Regardless of the city’s tier status, cases in the city are increasing at an unprecedented rate. An example Colfax gave to show the surge: The week ending Nov. 4, S.F. recorded an average of 73 new daily cases; the week ending Nov. 11, it went up to 95 new daily cases; and the week ending Nov. 18, the average leapt to 118.

Santa Clara County recorded its highest single-day new case count Tuesday with 512 cases reported and saw its highest number of hospitalizations with 197 patients.

“The ability for our hospitals to care for the most critical patients is a critical concern when dealing with COVID-19,” said Dr. Marty Fenstersheib, COVID-19 testing officer for the county of Santa Clara. “The more we protect ourselves and our families from COVID-19, the less likely we will be filling up hospital beds.”

Outside the Bay Area, the virus is spreading exponentially in some areas. Sacramento County on Tuesday reported nearly 1,000 new infections for its highest one-day total and three times the level of just a month ago.
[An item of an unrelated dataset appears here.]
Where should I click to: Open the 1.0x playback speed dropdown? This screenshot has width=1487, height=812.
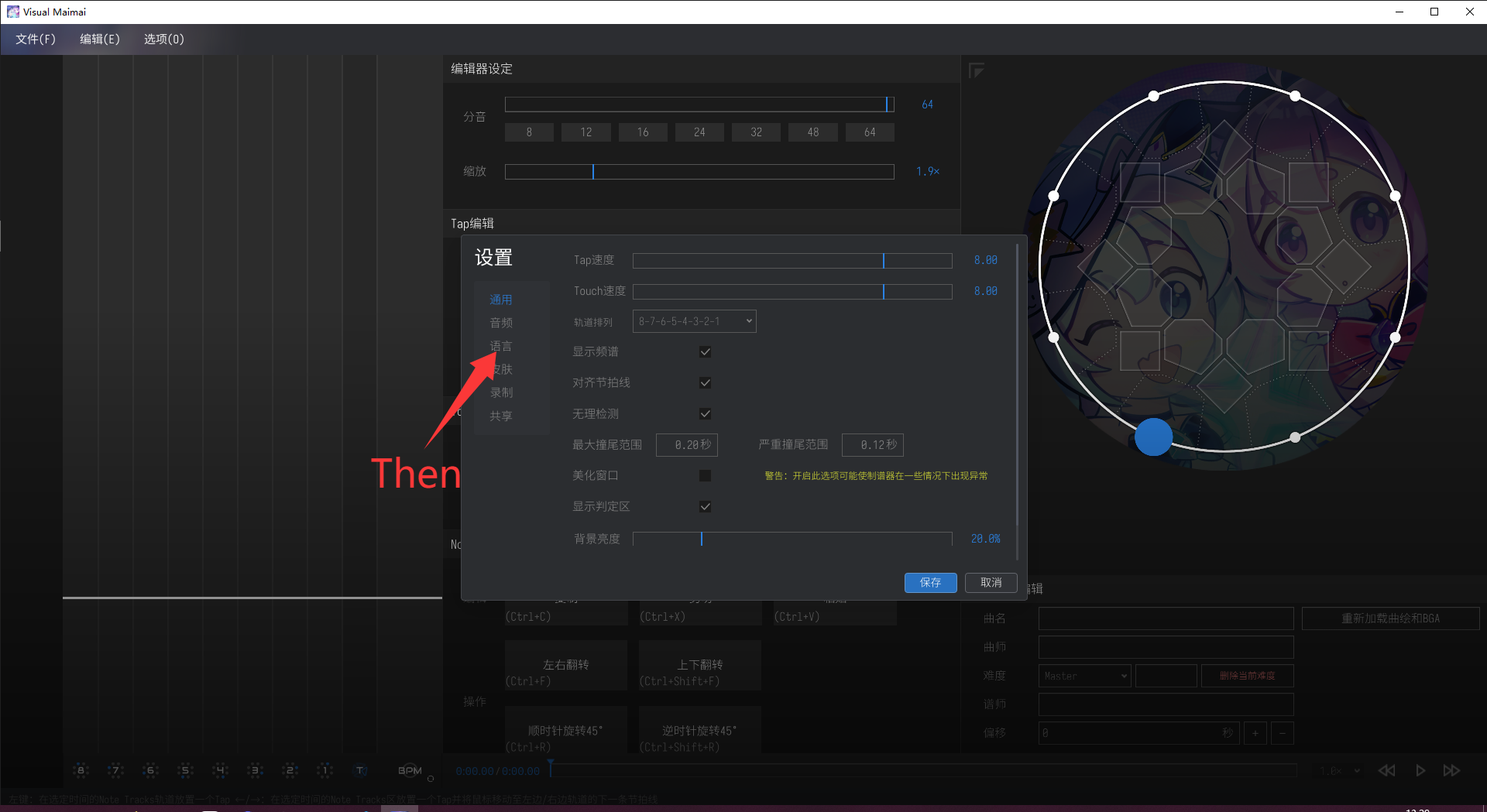[1340, 771]
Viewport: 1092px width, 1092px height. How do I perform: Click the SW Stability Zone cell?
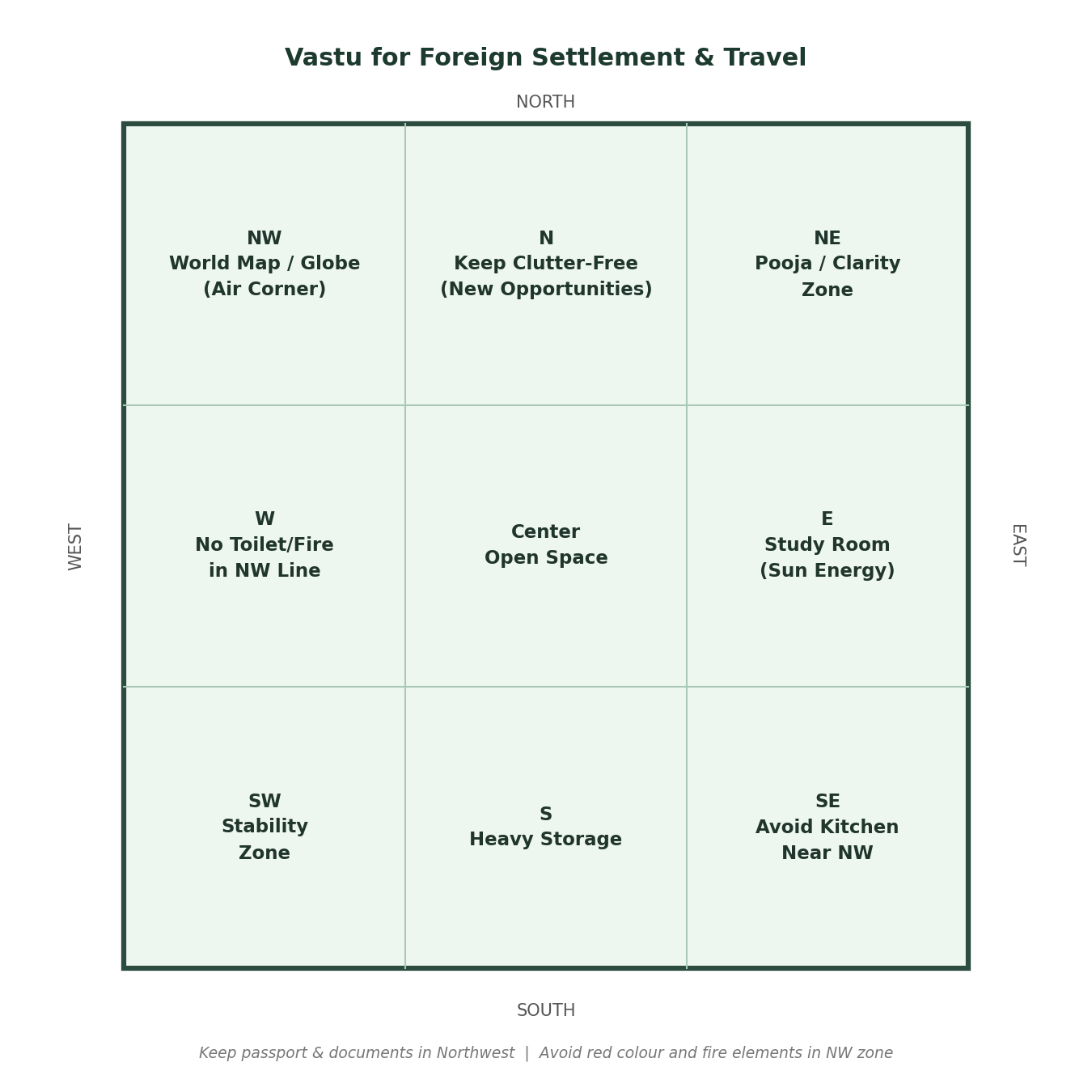pyautogui.click(x=265, y=827)
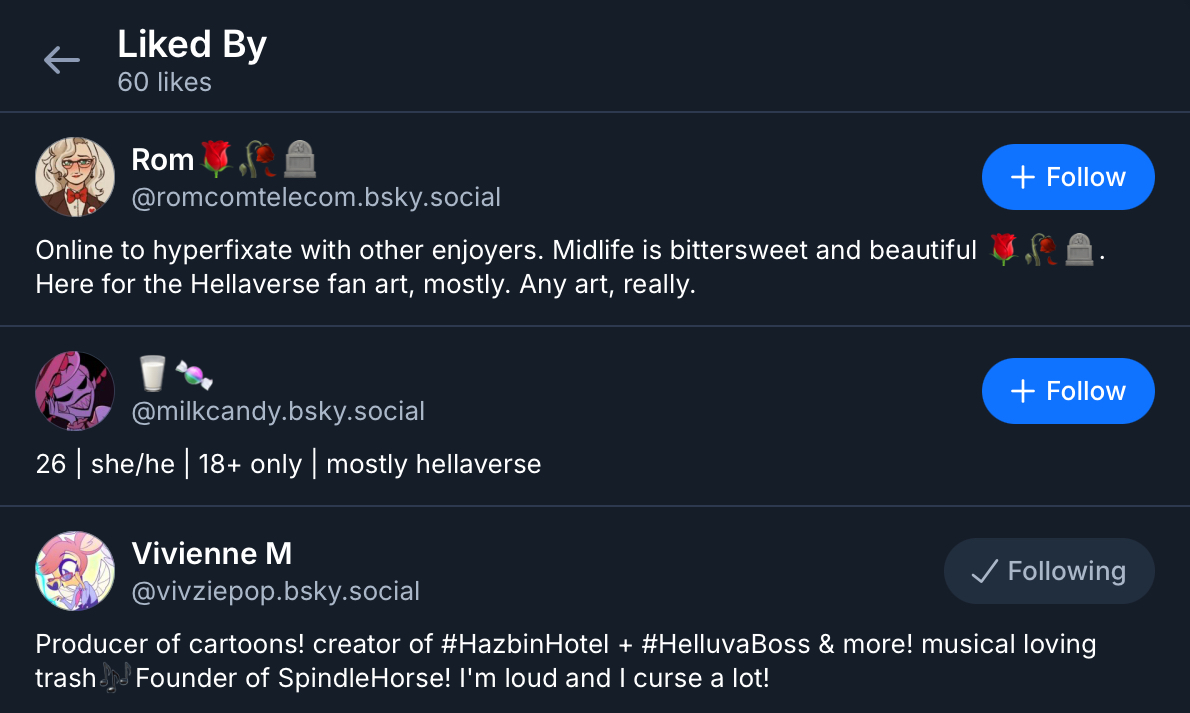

Los Angeles County, the state’s largest, has seen a fourth of all COVID-19 cases and this week passed a threshold set by county public health officials to trigger a three-week stay-at-home order — the first major lockdown since spring.

The Los Angeles County Department of Public Health did not immediately issue that order Tuesday but the rapid rise in cases made its adoption more and more likely.

“Our metrics are the most alarming metrics that we’ve ever seen,” county Public Health Director Barbara Ferrer said Tuesday. “Inaction in the face of this devastating acceleration of cases will cause irreparable harm.”

The county already has issued an order banning in-person restaurant dining as of Wednesday night for three weeks.

Los Angeles has begun to require travelers arriving to by airplane or train to sign a form acknowledging California’s recommended two-week self-quarantine in response to surging coronavirus cases.

Anyone over the age of 16 coming from another state or country must submit the form online before or upon arriving at Los Angeles International Airport, Van Nuys Airport or Union Station.

City officials said those who don’t submit the form may face a fine of up to $500.

Mayor Eric Garcetti announced the requirement on Monday as he warned the virus was “threatening to spiral out of control” in Los Angeles.

The Associated Press contributed to this story.